**Stated task:** Change every "GUI agent" in the data below to "desktop agent" and leave everything else as it is.

^^^^^^^^

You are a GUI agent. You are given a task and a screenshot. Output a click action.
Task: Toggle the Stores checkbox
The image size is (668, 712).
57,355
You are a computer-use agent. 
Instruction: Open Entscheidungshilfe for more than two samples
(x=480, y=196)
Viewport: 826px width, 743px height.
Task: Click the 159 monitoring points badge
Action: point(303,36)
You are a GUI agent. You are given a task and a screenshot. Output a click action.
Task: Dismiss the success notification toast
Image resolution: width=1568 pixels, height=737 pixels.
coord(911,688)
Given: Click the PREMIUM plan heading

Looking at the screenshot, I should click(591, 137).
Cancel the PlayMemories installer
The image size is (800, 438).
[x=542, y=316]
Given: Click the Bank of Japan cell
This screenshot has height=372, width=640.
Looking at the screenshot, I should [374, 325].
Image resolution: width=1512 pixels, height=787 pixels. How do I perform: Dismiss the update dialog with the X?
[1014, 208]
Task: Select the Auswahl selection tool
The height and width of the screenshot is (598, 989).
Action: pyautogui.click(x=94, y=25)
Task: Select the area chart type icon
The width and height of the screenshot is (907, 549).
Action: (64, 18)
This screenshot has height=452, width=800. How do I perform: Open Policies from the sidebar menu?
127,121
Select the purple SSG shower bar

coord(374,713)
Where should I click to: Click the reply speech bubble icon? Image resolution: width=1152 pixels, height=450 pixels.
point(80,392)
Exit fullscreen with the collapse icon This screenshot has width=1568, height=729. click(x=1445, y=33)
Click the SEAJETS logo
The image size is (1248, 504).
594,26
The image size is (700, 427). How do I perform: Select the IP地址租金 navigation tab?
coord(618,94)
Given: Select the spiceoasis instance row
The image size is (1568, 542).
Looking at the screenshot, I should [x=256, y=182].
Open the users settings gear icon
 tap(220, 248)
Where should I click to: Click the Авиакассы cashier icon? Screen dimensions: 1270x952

^^^^^^^^

**Answer for this exercise:**
You are a desktop agent. You are given a task and a screenshot. Output a click action.
Task: Toggle the Stores checkbox
The image size is (668, 712).
57,355
You are a computer-use agent. 
Instruction: Open Entscheidungshilfe for more than two samples
(x=480, y=196)
Viewport: 826px width, 743px height.
Task: Click the 159 monitoring points badge
Action: point(303,36)
You are a desktop agent. You are given a task and a screenshot. Output a click action.
Task: Dismiss the success notification toast
Image resolution: width=1568 pixels, height=737 pixels.
coord(911,688)
Given: Click the PREMIUM plan heading

Looking at the screenshot, I should click(591, 137).
Cancel the PlayMemories installer
The image size is (800, 438).
[x=542, y=316]
Given: Click the Bank of Japan cell
This screenshot has height=372, width=640.
Looking at the screenshot, I should [374, 325].
Image resolution: width=1512 pixels, height=787 pixels. How do I perform: Dismiss the update dialog with the X?
[1014, 208]
Task: Select the Auswahl selection tool
The height and width of the screenshot is (598, 989).
Action: pyautogui.click(x=94, y=25)
Task: Select the area chart type icon
The width and height of the screenshot is (907, 549).
Action: (64, 18)
This screenshot has height=452, width=800. How do I perform: Open Policies from the sidebar menu?
127,121
Select the purple SSG shower bar

coord(374,713)
Where should I click to: Click the reply speech bubble icon? Image resolution: width=1152 pixels, height=450 pixels.
point(80,392)
Exit fullscreen with the collapse icon This screenshot has width=1568, height=729. click(x=1445, y=33)
Click the SEAJETS logo
The image size is (1248, 504).
594,26
The image size is (700, 427). How do I perform: Select the IP地址租金 navigation tab?
coord(618,94)
Given: Select the spiceoasis instance row
The image size is (1568, 542).
Looking at the screenshot, I should [x=256, y=182].
Open the users settings gear icon
 tap(220, 248)
Where should I click to: Click the Авиакассы cashier icon? Screen dimensions: 1270x952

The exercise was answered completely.